A source familiar with the appointment told CNN that Greenblatt will primarily be working on the Israeli-Palestinian peace process, the U.S. relationship with Cuba and trade agreements.
The appointment should come as no surprise as Trump reiterated his desire to broker a peace settlement between the Israelis and the Palestinians despite the U.N. action. “The big loss yesterday for Israel in the United Nations will make it much harder to negotiate peace,” the President-elect tweeted on Saturday. “Too bad, but we will get it done anyway.”
Greenblatt is no expert on foreign policy, but he has expressed the same views on the peace process. During a meeting with Jewish media representatives at Trump Tower in April, Trump deferred questions about his views on settlements in the West Bank to Greenblatt.
In the 1980’s, Greenblatt studied at Yeshivat Har Etzion, a Hesder Yeshiva located in Alon Shvut, a settlement near Jerusalem. In a radio interview after Trump’s stunning victory, Greenblatt said it is certainly not Trump’s view that “settlement activity should be condemned because it is not the obstacle to peace.”
During the campaign, Trump said Israel should not be pressed to halt new construction in the settlements. “I don’t think there should be a pause,” Trump told DailyMail.com in May. “I think Israel really have to keep going. They have to keep moving forward.”

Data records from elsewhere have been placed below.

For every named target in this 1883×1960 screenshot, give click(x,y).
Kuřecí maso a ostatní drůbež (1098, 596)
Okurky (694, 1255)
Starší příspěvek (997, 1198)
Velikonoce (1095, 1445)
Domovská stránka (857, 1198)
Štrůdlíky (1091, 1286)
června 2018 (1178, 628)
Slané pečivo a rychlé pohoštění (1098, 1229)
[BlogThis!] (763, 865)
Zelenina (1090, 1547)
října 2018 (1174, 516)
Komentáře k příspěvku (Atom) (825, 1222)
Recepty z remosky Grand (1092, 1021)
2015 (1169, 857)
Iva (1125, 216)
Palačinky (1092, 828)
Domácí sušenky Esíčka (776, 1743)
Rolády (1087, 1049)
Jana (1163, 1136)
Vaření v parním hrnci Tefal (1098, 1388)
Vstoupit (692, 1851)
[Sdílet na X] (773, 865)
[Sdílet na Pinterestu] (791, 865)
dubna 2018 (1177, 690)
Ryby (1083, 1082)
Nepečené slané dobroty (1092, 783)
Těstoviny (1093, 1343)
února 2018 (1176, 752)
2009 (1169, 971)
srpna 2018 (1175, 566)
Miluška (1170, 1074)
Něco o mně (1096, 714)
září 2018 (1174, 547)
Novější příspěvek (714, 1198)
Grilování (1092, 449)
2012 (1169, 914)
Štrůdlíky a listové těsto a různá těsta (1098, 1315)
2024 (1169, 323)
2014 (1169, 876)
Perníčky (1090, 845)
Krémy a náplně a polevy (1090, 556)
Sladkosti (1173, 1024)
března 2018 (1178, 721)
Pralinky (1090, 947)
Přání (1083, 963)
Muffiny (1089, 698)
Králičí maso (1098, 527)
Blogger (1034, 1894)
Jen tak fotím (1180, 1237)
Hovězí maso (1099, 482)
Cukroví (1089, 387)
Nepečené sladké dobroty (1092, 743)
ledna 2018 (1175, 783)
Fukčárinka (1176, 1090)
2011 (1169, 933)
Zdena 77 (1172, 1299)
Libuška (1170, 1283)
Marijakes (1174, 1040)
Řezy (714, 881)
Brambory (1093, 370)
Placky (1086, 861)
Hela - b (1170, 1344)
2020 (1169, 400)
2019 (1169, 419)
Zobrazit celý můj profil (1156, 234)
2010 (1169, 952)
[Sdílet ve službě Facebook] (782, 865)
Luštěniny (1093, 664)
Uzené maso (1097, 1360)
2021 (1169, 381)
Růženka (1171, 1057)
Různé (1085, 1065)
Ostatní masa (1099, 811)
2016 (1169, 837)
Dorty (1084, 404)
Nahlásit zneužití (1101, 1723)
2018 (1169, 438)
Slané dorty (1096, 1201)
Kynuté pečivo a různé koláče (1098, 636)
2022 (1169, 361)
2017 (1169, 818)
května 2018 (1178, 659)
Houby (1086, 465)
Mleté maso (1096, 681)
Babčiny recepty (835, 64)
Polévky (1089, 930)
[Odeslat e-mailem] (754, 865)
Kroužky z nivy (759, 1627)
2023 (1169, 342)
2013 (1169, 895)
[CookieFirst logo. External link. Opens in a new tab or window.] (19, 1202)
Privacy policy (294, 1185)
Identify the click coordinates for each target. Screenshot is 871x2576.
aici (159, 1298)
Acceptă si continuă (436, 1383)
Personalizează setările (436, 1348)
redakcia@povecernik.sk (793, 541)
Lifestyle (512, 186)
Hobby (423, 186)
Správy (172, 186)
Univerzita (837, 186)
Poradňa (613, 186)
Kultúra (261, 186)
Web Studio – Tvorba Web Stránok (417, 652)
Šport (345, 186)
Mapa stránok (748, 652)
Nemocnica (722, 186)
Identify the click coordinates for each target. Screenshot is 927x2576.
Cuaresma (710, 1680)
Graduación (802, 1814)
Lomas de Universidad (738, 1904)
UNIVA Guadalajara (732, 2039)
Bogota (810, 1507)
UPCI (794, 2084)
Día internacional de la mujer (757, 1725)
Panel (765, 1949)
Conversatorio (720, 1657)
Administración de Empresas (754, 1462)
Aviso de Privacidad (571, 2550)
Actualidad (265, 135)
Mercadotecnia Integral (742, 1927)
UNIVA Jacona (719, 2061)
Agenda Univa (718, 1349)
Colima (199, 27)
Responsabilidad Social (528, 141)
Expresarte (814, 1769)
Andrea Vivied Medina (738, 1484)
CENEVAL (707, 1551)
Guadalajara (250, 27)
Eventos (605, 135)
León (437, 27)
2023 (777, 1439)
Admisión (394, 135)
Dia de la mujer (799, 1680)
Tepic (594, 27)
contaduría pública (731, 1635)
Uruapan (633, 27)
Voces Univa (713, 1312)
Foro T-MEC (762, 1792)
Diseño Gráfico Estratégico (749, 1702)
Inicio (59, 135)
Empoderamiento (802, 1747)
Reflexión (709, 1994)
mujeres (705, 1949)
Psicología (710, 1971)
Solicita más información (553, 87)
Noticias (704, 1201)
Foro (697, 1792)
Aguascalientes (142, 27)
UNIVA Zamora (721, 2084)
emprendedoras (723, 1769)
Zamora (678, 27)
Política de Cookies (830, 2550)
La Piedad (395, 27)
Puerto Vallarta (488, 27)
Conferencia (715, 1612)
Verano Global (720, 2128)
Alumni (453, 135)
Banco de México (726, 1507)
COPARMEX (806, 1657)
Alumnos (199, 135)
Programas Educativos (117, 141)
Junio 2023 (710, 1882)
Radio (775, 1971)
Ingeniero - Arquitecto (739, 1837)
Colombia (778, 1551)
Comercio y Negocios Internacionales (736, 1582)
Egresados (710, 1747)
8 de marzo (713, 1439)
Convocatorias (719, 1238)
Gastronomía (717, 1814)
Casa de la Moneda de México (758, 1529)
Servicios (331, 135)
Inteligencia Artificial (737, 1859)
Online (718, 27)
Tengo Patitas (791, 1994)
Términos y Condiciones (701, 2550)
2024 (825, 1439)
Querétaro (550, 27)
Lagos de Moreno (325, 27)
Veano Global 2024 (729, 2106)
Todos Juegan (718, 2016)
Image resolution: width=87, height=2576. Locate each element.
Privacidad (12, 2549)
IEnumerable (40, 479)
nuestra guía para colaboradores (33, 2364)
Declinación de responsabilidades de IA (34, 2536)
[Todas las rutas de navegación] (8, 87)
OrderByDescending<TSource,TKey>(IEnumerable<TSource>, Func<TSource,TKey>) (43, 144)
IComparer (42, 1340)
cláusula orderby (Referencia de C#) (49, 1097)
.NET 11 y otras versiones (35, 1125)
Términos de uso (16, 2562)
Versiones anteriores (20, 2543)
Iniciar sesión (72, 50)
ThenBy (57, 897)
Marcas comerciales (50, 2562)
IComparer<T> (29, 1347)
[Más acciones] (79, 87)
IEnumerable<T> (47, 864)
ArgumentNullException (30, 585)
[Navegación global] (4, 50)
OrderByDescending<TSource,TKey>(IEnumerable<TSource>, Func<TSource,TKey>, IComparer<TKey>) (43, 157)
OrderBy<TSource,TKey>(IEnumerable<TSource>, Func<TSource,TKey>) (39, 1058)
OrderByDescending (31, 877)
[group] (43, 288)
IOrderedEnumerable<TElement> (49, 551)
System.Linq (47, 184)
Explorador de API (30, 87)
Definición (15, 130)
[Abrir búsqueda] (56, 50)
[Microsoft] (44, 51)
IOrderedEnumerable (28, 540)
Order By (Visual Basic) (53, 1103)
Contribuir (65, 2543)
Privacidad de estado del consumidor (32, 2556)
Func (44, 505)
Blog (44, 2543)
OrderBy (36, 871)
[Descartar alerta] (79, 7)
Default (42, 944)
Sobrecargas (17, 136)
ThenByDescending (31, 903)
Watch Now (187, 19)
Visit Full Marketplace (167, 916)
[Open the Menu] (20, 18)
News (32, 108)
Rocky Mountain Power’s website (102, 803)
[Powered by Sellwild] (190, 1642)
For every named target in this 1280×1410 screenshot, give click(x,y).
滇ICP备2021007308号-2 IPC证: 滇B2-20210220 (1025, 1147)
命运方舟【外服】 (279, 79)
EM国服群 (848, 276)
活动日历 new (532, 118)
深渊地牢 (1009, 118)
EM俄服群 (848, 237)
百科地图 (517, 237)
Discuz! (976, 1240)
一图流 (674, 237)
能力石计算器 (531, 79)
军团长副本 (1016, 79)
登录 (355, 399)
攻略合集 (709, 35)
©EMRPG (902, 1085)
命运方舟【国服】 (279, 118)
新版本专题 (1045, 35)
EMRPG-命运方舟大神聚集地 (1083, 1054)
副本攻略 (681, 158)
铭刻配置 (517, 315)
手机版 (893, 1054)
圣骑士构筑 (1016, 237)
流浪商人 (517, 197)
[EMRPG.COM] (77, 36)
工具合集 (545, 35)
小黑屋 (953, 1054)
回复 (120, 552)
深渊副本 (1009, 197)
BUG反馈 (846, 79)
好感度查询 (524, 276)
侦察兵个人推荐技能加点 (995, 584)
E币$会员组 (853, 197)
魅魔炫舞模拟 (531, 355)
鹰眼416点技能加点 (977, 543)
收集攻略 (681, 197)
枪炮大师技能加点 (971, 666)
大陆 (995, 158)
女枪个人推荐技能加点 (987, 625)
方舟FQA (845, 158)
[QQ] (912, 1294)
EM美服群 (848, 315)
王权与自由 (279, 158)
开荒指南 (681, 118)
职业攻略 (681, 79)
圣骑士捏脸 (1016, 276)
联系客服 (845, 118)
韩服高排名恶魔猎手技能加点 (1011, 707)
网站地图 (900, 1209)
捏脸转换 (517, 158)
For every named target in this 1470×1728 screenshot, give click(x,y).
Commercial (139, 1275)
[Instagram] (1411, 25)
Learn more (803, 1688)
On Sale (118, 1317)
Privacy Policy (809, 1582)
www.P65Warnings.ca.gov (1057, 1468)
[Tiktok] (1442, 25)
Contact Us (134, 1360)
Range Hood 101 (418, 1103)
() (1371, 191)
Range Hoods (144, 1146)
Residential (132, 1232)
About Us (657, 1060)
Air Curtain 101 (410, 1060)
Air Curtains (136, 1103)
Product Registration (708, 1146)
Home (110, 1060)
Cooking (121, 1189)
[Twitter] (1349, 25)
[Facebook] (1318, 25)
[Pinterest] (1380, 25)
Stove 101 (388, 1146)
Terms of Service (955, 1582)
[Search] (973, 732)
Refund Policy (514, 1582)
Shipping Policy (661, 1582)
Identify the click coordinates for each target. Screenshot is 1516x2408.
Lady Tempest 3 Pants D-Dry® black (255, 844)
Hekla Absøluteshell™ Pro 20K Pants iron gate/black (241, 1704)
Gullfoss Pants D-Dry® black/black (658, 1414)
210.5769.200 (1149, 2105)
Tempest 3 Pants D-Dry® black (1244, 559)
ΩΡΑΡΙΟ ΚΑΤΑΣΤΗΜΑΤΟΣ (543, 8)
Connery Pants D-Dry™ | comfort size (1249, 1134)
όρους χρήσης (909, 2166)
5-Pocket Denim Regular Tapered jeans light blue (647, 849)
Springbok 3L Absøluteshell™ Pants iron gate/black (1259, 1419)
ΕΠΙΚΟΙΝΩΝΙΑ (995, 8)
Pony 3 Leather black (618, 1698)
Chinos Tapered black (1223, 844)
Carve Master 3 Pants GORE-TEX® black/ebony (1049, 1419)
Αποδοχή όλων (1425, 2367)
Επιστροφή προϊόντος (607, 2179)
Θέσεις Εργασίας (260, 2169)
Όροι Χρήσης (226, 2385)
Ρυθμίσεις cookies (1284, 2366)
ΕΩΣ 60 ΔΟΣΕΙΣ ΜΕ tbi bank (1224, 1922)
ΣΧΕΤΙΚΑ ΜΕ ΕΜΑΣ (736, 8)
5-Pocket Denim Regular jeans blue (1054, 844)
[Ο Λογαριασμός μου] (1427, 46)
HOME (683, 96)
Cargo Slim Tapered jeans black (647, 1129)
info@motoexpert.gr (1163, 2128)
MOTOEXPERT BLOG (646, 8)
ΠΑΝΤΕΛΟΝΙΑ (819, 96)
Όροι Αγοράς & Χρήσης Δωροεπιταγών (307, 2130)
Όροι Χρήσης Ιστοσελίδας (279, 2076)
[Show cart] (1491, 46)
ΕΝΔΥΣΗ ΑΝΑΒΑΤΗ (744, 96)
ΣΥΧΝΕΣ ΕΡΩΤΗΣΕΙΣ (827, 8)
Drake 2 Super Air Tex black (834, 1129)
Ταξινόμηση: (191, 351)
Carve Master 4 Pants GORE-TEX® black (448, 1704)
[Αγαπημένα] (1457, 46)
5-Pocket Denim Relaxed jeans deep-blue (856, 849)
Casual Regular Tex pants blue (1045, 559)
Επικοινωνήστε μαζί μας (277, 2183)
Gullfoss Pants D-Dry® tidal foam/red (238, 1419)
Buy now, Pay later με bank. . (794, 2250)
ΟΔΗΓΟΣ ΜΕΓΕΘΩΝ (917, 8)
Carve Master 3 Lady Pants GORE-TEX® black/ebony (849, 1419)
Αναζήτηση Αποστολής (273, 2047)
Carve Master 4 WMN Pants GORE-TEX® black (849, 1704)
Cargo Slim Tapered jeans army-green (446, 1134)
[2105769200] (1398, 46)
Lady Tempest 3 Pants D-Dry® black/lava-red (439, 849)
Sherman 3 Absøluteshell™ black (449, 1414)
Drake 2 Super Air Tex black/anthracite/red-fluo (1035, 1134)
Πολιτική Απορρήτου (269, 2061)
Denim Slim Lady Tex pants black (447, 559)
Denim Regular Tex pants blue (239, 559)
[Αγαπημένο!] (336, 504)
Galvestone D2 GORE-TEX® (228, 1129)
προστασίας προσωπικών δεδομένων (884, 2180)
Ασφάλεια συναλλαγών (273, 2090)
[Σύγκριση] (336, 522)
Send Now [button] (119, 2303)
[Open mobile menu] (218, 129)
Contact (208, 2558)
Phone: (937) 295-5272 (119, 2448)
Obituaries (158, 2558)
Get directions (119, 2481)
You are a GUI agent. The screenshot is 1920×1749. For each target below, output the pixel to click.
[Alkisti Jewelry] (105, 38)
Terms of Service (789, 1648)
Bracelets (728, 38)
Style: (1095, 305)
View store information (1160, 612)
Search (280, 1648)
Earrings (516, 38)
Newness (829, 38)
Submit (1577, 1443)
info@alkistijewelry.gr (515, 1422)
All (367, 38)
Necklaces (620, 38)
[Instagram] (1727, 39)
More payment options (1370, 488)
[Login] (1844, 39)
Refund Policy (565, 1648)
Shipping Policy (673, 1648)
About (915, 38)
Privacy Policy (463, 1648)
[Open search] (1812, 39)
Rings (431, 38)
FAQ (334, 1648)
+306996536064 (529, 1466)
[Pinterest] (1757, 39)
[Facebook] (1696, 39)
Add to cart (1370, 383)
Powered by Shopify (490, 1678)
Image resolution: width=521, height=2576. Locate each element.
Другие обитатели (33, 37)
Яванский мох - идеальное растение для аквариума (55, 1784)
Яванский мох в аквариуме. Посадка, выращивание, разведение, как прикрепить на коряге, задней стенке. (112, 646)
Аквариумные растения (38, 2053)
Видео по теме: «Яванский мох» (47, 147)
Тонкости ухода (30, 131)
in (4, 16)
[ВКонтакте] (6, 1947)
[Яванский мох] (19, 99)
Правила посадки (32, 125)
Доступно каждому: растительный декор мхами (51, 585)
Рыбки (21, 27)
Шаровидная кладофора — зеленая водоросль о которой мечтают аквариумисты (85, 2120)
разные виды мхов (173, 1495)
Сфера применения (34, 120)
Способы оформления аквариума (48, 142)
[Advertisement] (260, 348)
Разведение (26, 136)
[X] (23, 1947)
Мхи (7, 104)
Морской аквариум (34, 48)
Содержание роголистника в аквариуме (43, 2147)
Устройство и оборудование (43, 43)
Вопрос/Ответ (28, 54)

Greenblatt and Ambassador-designate David Friedman served as Trump’s advisors on Israel-related matters during the presidential campaign. The pair worked together with pro-Israel groups within the Republican Party to remove support for a Palestinian state from the party’s 2016 platform. “We reject the false notion that Israel is an occupier,” the platform reads. In a position paper outlining U.S. policy on Israel , released six days before the election, Greenblatt and Friedman stated that if the Israelis and the Palestinians agree to return to the negotiation table, Trump will seek to “assist” in “reaching a comprehensive and lasting peace, to be freely and fairly negotiated between those living in the region.” Trump would also not pressure Israel to withdraw to borders “that make attacks and conflict more likely.”
Israeli Consul General in New York, Dani Dayan called the announcement about Greenblatt the “really important news of the day.”